- [Action item]: Copy the data exactly. No line may be skipped.

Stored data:
◇ ◇ ◇ ◇

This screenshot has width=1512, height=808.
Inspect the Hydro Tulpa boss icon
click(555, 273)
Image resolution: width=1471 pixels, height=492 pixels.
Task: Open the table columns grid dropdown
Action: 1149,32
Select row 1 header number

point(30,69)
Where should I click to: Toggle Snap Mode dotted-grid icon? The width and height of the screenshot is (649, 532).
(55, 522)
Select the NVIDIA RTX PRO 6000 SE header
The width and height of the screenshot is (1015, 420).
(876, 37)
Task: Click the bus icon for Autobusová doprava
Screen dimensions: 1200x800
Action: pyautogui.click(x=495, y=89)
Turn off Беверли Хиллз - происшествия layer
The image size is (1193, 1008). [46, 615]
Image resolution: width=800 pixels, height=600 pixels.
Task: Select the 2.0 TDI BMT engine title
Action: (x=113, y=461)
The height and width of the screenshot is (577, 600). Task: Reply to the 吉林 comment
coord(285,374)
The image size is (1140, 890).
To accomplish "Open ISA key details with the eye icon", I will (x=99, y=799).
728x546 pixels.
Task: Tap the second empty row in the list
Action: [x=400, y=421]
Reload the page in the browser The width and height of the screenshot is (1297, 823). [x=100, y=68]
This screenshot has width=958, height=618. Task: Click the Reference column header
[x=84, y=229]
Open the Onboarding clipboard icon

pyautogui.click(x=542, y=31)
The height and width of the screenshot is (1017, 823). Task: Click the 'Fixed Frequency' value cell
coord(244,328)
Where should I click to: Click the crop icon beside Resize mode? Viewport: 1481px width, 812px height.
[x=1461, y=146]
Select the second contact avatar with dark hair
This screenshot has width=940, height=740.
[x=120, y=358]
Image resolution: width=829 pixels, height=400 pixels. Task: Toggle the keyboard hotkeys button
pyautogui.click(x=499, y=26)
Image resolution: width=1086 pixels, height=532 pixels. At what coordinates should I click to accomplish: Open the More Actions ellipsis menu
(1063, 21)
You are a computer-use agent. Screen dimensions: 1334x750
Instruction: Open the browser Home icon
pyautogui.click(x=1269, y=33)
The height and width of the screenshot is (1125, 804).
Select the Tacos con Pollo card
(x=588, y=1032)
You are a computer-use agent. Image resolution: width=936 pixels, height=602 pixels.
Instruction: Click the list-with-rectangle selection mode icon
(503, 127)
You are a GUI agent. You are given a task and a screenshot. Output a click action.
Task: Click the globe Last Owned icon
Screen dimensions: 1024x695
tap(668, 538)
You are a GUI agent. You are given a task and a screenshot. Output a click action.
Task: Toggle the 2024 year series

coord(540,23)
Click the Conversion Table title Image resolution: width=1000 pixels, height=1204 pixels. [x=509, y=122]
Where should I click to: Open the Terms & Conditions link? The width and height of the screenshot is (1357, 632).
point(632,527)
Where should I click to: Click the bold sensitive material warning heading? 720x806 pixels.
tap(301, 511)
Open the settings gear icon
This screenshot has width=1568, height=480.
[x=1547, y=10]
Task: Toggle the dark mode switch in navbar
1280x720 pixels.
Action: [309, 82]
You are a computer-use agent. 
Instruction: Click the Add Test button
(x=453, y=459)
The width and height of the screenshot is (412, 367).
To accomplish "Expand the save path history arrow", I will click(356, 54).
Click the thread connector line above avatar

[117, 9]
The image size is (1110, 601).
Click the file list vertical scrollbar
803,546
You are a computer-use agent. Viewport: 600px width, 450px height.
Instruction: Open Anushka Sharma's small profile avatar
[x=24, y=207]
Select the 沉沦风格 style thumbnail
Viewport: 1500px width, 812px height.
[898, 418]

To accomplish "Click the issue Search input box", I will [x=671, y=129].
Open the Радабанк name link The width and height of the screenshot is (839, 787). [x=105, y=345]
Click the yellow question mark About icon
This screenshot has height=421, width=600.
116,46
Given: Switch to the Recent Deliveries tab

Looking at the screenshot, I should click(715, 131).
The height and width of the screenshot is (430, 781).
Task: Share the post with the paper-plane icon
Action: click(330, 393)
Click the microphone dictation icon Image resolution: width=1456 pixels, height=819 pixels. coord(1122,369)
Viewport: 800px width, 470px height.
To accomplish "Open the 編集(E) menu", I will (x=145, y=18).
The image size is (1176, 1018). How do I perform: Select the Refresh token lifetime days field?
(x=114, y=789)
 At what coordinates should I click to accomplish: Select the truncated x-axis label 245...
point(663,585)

◇ ◇ ◇ ◇

- [Worked solution]:
This screenshot has width=1512, height=808.
Inspect the Hydro Tulpa boss icon
click(555, 273)
Image resolution: width=1471 pixels, height=492 pixels.
Task: Open the table columns grid dropdown
Action: 1149,32
Select row 1 header number

point(30,69)
Where should I click to: Toggle Snap Mode dotted-grid icon? The width and height of the screenshot is (649, 532).
(55, 522)
Select the NVIDIA RTX PRO 6000 SE header
The width and height of the screenshot is (1015, 420).
(876, 37)
Task: Click the bus icon for Autobusová doprava
Screen dimensions: 1200x800
Action: pyautogui.click(x=495, y=89)
Turn off Беверли Хиллз - происшествия layer
The image size is (1193, 1008). [46, 615]
Image resolution: width=800 pixels, height=600 pixels.
Task: Select the 2.0 TDI BMT engine title
Action: (x=113, y=461)
The height and width of the screenshot is (577, 600). Task: Reply to the 吉林 comment
coord(285,374)
The image size is (1140, 890).
To accomplish "Open ISA key details with the eye icon", I will (x=99, y=799).
728x546 pixels.
Task: Tap the second empty row in the list
Action: [x=400, y=421]
Reload the page in the browser The width and height of the screenshot is (1297, 823). [x=100, y=68]
This screenshot has width=958, height=618. Task: Click the Reference column header
[x=84, y=229]
Open the Onboarding clipboard icon

pyautogui.click(x=542, y=31)
The height and width of the screenshot is (1017, 823). Task: Click the 'Fixed Frequency' value cell
coord(244,328)
Where should I click to: Click the crop icon beside Resize mode? Viewport: 1481px width, 812px height.
[x=1461, y=146]
Select the second contact avatar with dark hair
This screenshot has width=940, height=740.
[x=120, y=358]
Image resolution: width=829 pixels, height=400 pixels. Task: Toggle the keyboard hotkeys button
pyautogui.click(x=499, y=26)
Image resolution: width=1086 pixels, height=532 pixels. At what coordinates should I click to accomplish: Open the More Actions ellipsis menu
(1063, 21)
You are a computer-use agent. Screen dimensions: 1334x750
Instruction: Open the browser Home icon
pyautogui.click(x=1269, y=33)
The height and width of the screenshot is (1125, 804).
Select the Tacos con Pollo card
(x=588, y=1032)
You are a computer-use agent. Image resolution: width=936 pixels, height=602 pixels.
Instruction: Click the list-with-rectangle selection mode icon
(503, 127)
You are a GUI agent. You are given a task and a screenshot. Output a click action.
Task: Click the globe Last Owned icon
Screen dimensions: 1024x695
tap(668, 538)
You are a GUI agent. You are given a task and a screenshot. Output a click action.
Task: Toggle the 2024 year series

coord(540,23)
Click the Conversion Table title Image resolution: width=1000 pixels, height=1204 pixels. [x=509, y=122]
Where should I click to: Open the Terms & Conditions link? The width and height of the screenshot is (1357, 632).
point(632,527)
Where should I click to: Click the bold sensitive material warning heading? 720x806 pixels.
tap(301, 511)
Open the settings gear icon
This screenshot has width=1568, height=480.
[x=1547, y=10]
Task: Toggle the dark mode switch in navbar
1280x720 pixels.
Action: [309, 82]
You are a computer-use agent. 
Instruction: Click the Add Test button
(x=453, y=459)
The width and height of the screenshot is (412, 367).
To accomplish "Expand the save path history arrow", I will click(356, 54).
Click the thread connector line above avatar

[117, 9]
The image size is (1110, 601).
Click the file list vertical scrollbar
803,546
You are a computer-use agent. Viewport: 600px width, 450px height.
Instruction: Open Anushka Sharma's small profile avatar
[x=24, y=207]
Select the 沉沦风格 style thumbnail
Viewport: 1500px width, 812px height.
[898, 418]

To accomplish "Click the issue Search input box", I will [x=671, y=129].
Open the Радабанк name link The width and height of the screenshot is (839, 787). [x=105, y=345]
Click the yellow question mark About icon
This screenshot has height=421, width=600.
116,46
Given: Switch to the Recent Deliveries tab

Looking at the screenshot, I should click(715, 131).
The height and width of the screenshot is (430, 781).
Task: Share the post with the paper-plane icon
Action: click(330, 393)
Click the microphone dictation icon Image resolution: width=1456 pixels, height=819 pixels. coord(1122,369)
Viewport: 800px width, 470px height.
To accomplish "Open the 編集(E) menu", I will (x=145, y=18).
The image size is (1176, 1018). How do I perform: Select the Refresh token lifetime days field?
(x=114, y=789)
 At what coordinates should I click to accomplish: Select the truncated x-axis label 245...
point(663,585)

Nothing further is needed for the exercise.